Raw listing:
>>>>>

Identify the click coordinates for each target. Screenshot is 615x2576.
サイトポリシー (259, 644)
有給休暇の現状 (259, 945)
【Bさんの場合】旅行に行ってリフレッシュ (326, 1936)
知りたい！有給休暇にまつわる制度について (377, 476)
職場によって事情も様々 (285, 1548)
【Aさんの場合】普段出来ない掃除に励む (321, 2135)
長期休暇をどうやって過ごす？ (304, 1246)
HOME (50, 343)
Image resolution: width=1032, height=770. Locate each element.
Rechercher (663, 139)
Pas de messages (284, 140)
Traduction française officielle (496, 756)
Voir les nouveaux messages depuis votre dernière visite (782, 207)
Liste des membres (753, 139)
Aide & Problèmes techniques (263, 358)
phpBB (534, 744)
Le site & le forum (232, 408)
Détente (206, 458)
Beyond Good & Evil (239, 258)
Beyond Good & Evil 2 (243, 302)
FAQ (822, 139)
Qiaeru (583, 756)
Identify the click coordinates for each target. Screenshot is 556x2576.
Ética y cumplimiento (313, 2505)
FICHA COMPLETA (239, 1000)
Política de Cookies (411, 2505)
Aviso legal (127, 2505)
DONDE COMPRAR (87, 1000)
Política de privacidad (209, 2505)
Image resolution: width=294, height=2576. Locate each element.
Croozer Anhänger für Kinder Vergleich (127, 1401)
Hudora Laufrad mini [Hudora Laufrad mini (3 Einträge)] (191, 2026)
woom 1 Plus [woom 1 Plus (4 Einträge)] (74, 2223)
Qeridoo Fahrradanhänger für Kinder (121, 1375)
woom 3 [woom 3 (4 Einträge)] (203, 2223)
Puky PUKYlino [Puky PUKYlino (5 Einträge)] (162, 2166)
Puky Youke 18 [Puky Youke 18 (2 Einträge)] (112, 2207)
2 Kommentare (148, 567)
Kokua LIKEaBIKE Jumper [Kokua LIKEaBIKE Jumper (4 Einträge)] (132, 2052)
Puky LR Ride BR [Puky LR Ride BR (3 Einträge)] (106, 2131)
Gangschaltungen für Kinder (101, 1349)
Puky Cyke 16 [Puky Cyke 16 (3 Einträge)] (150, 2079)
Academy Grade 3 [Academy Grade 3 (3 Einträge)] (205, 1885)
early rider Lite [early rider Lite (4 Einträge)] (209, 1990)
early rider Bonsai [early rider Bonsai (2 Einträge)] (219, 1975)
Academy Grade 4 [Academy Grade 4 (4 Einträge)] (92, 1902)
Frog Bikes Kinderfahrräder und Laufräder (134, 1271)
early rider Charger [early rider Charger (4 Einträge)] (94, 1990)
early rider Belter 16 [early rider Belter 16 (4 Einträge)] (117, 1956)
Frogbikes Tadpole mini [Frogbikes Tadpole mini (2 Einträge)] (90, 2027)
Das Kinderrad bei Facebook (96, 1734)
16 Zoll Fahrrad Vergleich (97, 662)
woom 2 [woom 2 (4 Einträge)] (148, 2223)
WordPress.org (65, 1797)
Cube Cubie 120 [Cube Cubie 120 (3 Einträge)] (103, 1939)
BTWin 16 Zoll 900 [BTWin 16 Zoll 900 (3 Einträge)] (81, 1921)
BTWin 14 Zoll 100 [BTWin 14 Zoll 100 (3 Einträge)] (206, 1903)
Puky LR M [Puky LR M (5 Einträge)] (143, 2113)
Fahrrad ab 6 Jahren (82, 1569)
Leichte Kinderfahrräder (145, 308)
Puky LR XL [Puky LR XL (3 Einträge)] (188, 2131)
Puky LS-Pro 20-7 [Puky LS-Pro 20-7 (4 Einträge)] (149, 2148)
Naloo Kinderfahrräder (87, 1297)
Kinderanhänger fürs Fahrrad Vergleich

<<<<<

- **Problem details**: Can you rewrite every line of the listing from the one holding "BTWin 16 Zoll 900 [BTWin" through the end of the listing, inclusive, with the requests kept unchanged and each answer's coordinates multiplied by 0.55 and rounded to whole numbers, halves up?

- **Result of the task**:
BTWin 16 Zoll 900 [BTWin 16 Zoll 900 (3 Einträge)] (45, 1057)
BTWin 14 Zoll 100 [BTWin 14 Zoll 100 (3 Einträge)] (113, 1047)
Puky LR M [Puky LR M (5 Einträge)] (79, 1162)
Fahrrad ab 6 Jahren (45, 863)
Leichte Kinderfahrräder (80, 169)
Puky LR XL [Puky LR XL (3 Einträge)] (103, 1172)
Puky LS-Pro 20-7 [Puky LS-Pro 20-7 (4 Einträge)] (82, 1181)
Naloo Kinderfahrräder (48, 713)
Kinderanhänger fürs Fahrrad Vergleich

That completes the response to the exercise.